Task directions: Using the listing below, show all lines that hold the word "arrow".
* * * * *
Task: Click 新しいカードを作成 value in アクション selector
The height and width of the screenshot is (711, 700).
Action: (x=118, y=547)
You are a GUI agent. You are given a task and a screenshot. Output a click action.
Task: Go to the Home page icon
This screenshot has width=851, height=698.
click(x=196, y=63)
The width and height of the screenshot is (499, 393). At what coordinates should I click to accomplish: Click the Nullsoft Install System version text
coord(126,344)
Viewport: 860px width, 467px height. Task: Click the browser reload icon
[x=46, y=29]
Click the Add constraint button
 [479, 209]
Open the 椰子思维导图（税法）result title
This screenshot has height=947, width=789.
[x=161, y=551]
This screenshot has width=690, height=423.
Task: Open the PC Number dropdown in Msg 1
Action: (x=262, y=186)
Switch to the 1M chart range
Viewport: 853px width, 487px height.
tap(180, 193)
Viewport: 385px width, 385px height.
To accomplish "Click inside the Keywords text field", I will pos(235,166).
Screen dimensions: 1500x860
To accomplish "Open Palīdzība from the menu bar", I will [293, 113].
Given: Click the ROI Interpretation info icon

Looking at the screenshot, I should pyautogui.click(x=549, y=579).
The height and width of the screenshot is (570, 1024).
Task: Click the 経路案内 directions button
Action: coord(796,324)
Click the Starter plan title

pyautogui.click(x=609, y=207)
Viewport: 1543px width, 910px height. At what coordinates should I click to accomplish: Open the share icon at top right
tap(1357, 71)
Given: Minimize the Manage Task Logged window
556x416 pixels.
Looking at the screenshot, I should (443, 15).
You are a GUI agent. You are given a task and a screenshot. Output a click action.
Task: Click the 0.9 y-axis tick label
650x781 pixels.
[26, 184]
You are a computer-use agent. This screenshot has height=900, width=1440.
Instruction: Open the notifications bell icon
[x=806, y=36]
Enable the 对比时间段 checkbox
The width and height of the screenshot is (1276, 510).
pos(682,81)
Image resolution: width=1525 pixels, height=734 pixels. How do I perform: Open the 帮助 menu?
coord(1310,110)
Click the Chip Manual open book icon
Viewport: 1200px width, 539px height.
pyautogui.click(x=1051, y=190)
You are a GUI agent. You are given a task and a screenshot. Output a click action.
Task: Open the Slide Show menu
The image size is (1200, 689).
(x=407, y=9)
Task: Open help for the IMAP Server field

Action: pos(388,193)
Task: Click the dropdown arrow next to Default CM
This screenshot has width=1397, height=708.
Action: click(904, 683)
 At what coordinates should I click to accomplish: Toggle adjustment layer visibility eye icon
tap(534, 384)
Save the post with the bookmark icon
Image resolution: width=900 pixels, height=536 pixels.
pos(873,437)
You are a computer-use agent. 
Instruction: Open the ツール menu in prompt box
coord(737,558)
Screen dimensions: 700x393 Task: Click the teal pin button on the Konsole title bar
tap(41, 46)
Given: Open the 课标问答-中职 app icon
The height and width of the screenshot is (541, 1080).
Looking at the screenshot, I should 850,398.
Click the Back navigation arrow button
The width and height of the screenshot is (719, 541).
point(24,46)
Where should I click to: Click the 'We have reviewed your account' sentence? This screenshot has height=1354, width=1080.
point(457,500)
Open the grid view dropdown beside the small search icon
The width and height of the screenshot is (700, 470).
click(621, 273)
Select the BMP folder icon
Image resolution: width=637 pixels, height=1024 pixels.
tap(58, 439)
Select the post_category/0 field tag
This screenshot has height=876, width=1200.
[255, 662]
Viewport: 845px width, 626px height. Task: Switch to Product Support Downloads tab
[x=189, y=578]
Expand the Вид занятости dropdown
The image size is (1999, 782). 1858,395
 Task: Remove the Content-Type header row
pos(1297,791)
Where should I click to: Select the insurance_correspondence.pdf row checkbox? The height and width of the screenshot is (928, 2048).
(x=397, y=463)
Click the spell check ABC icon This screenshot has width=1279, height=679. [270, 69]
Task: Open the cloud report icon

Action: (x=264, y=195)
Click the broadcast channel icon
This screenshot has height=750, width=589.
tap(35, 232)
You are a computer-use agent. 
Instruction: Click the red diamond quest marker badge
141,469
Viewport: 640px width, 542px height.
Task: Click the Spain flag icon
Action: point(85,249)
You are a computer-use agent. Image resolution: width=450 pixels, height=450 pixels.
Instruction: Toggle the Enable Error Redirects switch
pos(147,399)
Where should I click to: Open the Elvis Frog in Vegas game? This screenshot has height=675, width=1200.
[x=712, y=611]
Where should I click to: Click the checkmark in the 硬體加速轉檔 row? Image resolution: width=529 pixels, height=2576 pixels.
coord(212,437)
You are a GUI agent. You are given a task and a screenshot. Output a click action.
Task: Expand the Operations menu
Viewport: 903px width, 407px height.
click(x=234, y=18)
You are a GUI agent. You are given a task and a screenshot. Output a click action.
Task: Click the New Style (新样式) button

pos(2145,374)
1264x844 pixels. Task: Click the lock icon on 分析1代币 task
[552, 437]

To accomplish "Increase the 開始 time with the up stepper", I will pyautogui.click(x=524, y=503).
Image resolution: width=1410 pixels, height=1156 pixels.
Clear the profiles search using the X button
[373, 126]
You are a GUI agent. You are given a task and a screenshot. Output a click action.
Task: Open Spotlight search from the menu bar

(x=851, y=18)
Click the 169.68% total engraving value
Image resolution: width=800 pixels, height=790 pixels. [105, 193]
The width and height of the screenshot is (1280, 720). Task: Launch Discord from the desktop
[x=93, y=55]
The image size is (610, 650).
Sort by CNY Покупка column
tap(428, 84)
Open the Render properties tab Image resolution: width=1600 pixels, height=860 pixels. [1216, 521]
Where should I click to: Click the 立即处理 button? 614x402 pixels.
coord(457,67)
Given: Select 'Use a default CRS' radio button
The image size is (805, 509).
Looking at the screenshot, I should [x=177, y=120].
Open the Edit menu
* * * * *
Task response:
Task: Click the dropdown arrow next to Default CM
Click the Back navigation arrow button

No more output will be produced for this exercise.